Under somewhat similar circumstances, Somnath Iyer J. in S. Saroja v. B. G. Emmanual, AIR 1965 Mys 12 held that where the wife and the husband were serving in two different districts and the wife visited the husband's place for short intervals during her vacation, the husband's place where she stayed even for short intervals would be the place where they will said to have last resided together within the meaning of Section 3(3) of the Act. The learned Judge observed that where both the husband and the wifehold employments in different districts and the wife visits the husband's place or vice versa the purpose obviously is that each of the spouses should have the company of the other and the husband and wife should eat, drink, and sleep together.
It was further observed that nothing more is necessary to support the view that during that period of the visit the husband and the wife intended to reside together and the fact that the visit was for a short duration or did not have any appreciable degree of permanence cannot alter the situation. We are in respectful agreement with the view expressed by Somnath Iyer, J. in S. Saroja's case (supra). We accordingly hold that the visits made by respondent No. 1 during vacations to the petitioner at Jabalpur and their residing together during that period at Jabalpur would mean that they resided together at Jabalpur. The suit was, therefore, well within the cognizance of the District Judge, Jabalpur, who had jurisdiction to try it.

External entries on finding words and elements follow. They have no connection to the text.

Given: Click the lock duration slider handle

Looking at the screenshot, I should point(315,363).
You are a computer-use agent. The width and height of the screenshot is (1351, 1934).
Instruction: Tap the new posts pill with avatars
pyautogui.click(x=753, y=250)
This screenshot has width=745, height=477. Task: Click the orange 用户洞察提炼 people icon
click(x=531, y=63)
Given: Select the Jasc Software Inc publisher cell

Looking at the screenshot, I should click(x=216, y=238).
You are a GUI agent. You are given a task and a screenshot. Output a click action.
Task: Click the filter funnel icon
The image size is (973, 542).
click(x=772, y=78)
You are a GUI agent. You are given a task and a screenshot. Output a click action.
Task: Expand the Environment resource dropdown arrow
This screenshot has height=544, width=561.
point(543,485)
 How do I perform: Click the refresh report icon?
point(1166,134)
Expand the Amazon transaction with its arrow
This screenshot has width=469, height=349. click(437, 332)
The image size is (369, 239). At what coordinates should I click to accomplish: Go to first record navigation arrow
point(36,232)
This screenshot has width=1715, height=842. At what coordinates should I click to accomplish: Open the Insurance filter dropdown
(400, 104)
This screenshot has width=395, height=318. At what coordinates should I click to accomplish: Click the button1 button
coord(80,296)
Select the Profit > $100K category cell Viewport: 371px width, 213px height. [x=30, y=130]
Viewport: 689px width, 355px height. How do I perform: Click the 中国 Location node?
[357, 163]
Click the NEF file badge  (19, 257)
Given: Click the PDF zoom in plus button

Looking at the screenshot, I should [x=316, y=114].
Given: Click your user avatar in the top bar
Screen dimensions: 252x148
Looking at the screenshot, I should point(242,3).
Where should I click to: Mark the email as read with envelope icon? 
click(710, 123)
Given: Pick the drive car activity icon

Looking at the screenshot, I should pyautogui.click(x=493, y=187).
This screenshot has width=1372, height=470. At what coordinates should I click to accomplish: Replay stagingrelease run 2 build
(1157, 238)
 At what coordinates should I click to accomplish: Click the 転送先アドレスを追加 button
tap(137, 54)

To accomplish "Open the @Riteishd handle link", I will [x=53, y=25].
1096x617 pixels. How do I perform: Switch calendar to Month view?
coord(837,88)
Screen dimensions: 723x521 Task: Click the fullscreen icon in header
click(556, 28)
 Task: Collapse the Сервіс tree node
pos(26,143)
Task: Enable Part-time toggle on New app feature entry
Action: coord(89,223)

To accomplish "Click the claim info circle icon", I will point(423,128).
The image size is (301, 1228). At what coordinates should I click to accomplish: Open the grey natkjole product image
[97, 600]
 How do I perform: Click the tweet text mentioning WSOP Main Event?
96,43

5. Coming to the merits of the case, we find that the evidence given by the petitioner is quite cogent and convincing. The refusal of the wife (respondent No. 1) for any access to the petitioner after she had gone to Raipur showed her inclination. She was seen in the company of respondent No. 2 who even stayed at her place. She used to live there alone while the petitioner lived at Jabalpur. She had thus ample opportunity. Her conduct as deposed to by the petitioner also leads to an inference that she had committed adultery. There is also evidence. The petitioner as P.W. 1 has deposed that when he visited Raipur/Gariaband where respondent No. 1 was serving, he found respondent No. 2 visiting her. He also noticed that respondent No. 1 was inclined towards respondent No. 2. He also came to know that the two respondents were practically living as husband and wife and that is how they were known in that region. Neither of the two respondents has come forward to controvert these allegations. The evidence given by the petitioner could well have been controverted by the sworn testimony of respondent 1 and of the respondent No. 2 as was done in the case of England v. England, (1952) 2 All ER 784. That, however, was not done in the instant case. In our opinion, under these circumstances, an inference can legitimately be drawn that respondent No. 1 (wife) has since the solemnization of the marriage been guilty of adultery.
6. For the aforesaid reasons, the decree nisi of divorce passed by the District Judge in Civil Suit No. 34-A of 1980 is made absolute. Since the respondents have not appeared before this Court, we make no order as to costs.